UWB technology, also known as impulse radio, was first used to transmit Morse codes by Marconi in 1900 through the transatlantic telegraph. Modern UWB technology has been used for radar and communications since the 1960s. Like CDMA systems, early UWB systems were designed for military covert radar and communications. The early applications of UWB technology were primarily related to radar, driven by the fine-ranging resolution that comes with large bandwidth. UWB technology for wireless communications was pioneered by Scholtz. With the intent of operating UWB in an unlicensed mode that overlaps licensed bands, the FCC issued rules under the FCC Rules and Regulations Part 15 for UWB operation in February 2002.

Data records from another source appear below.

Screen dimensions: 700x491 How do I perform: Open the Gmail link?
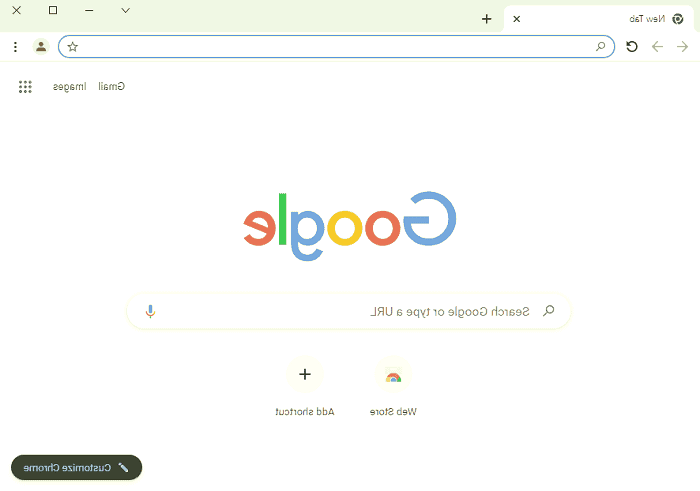[x=112, y=86]
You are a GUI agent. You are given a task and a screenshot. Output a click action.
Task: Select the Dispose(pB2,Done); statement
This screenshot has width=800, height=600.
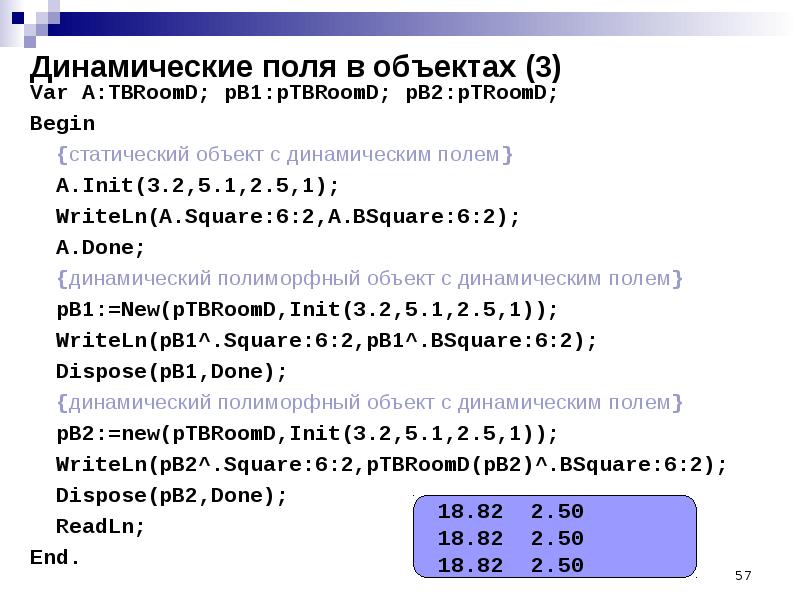pos(171,495)
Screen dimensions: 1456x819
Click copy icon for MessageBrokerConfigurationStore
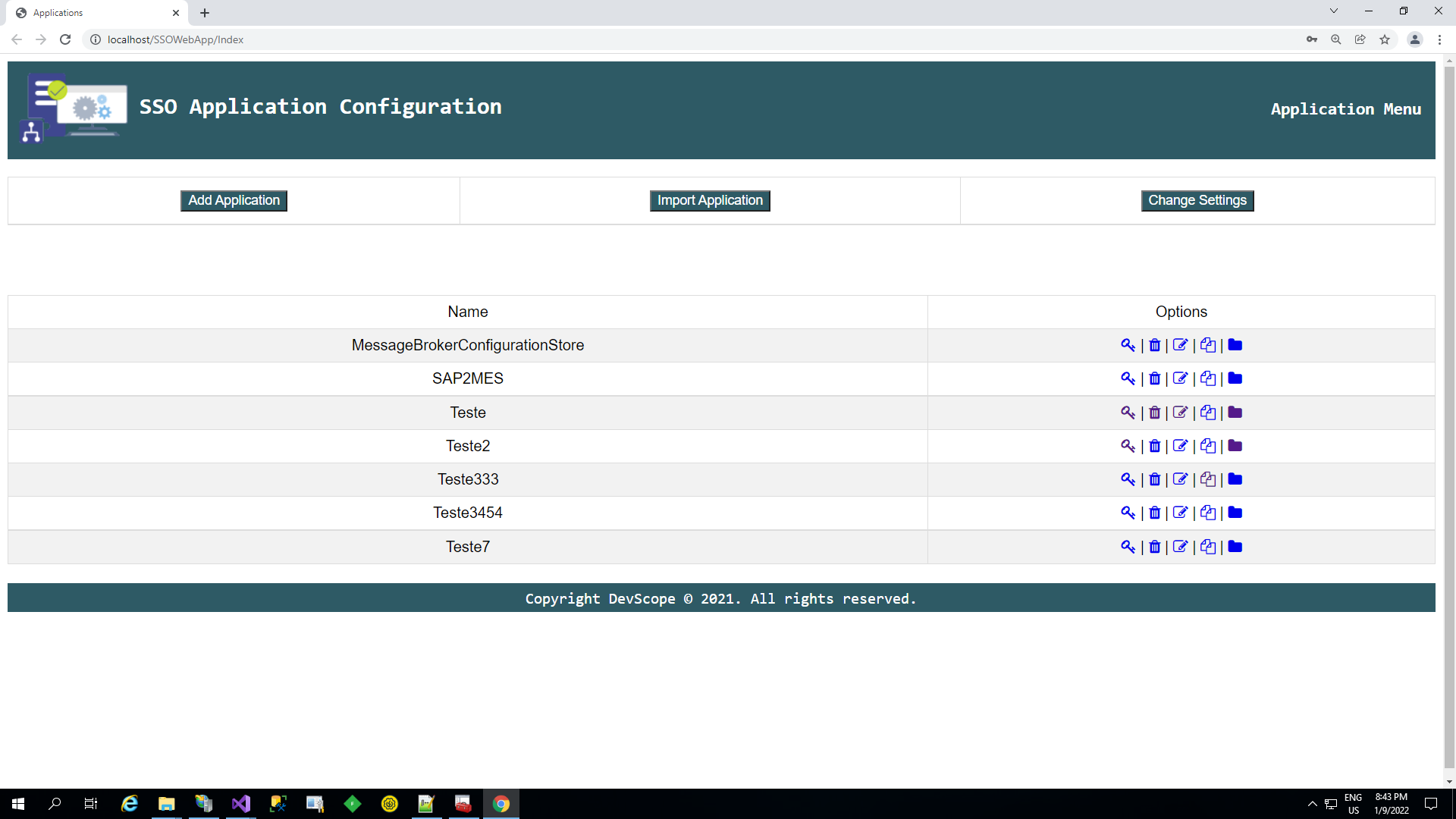click(1208, 345)
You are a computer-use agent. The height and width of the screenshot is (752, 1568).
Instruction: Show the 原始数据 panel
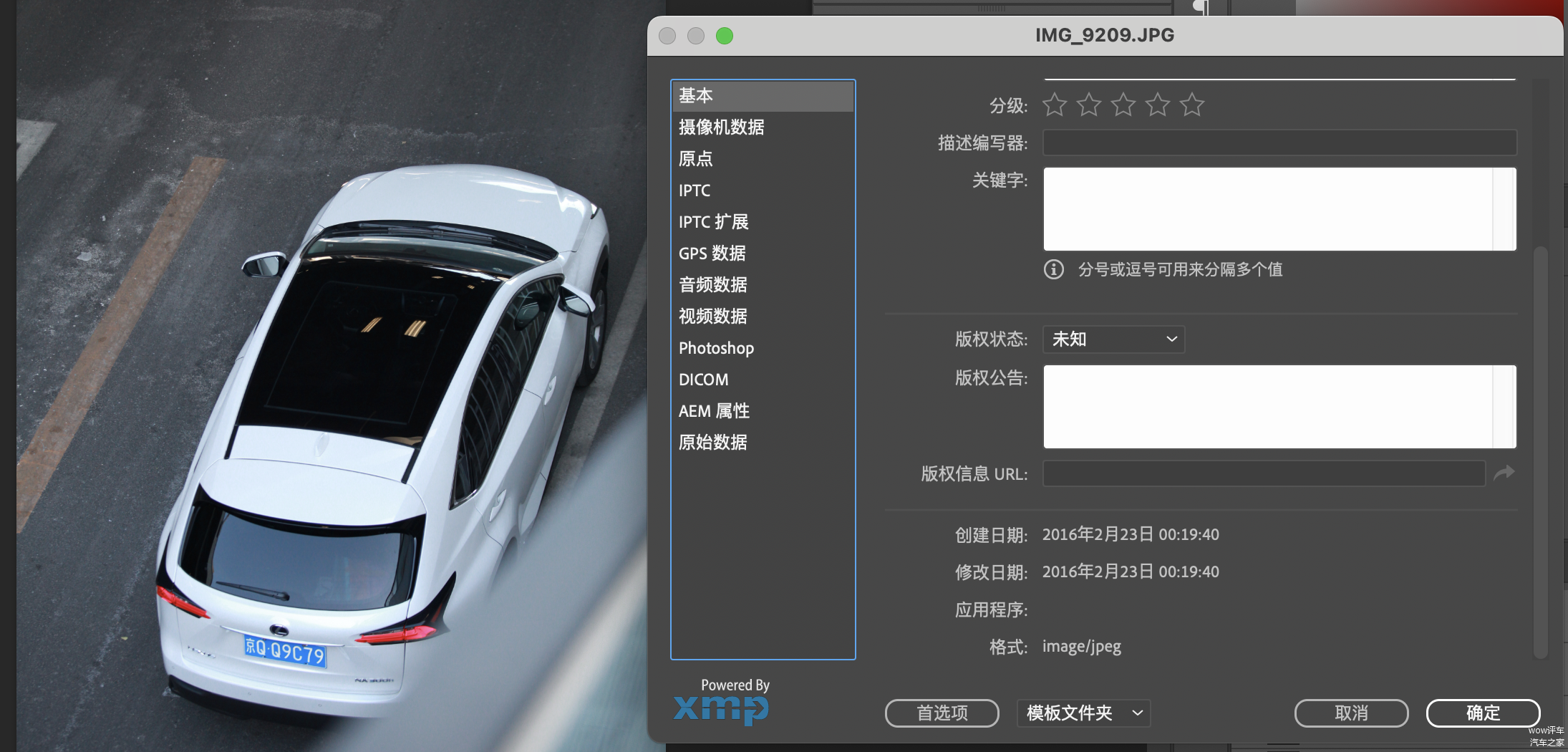point(712,443)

The FCC defined a UWB transmitter as “an intentional radiator that, at any point in time, has a fractional bandwidth equal to or greater than 0.20, or has a UWB bandwidth equal to or greater than 500 MHz, regardless of the fractional bandwidth”. “The UWB bandwidth is the frequency band bounded by the points that are 10 dB below the highest radiated emission, as based on the complete transmission system including the antenna.”

According to the FCC regulations, the transmitter sends pulses with a bandwidth of at least 500 MHz that is within the band 3.1 to 10.6 GHz, for output power densities below −41.25 dBm/MHz. The FCC Part 15 limit of 500 µV/m at 3 meters is equivalent to an effective isotropic radiated power (EIRP) of −41.25 dBm/MHz.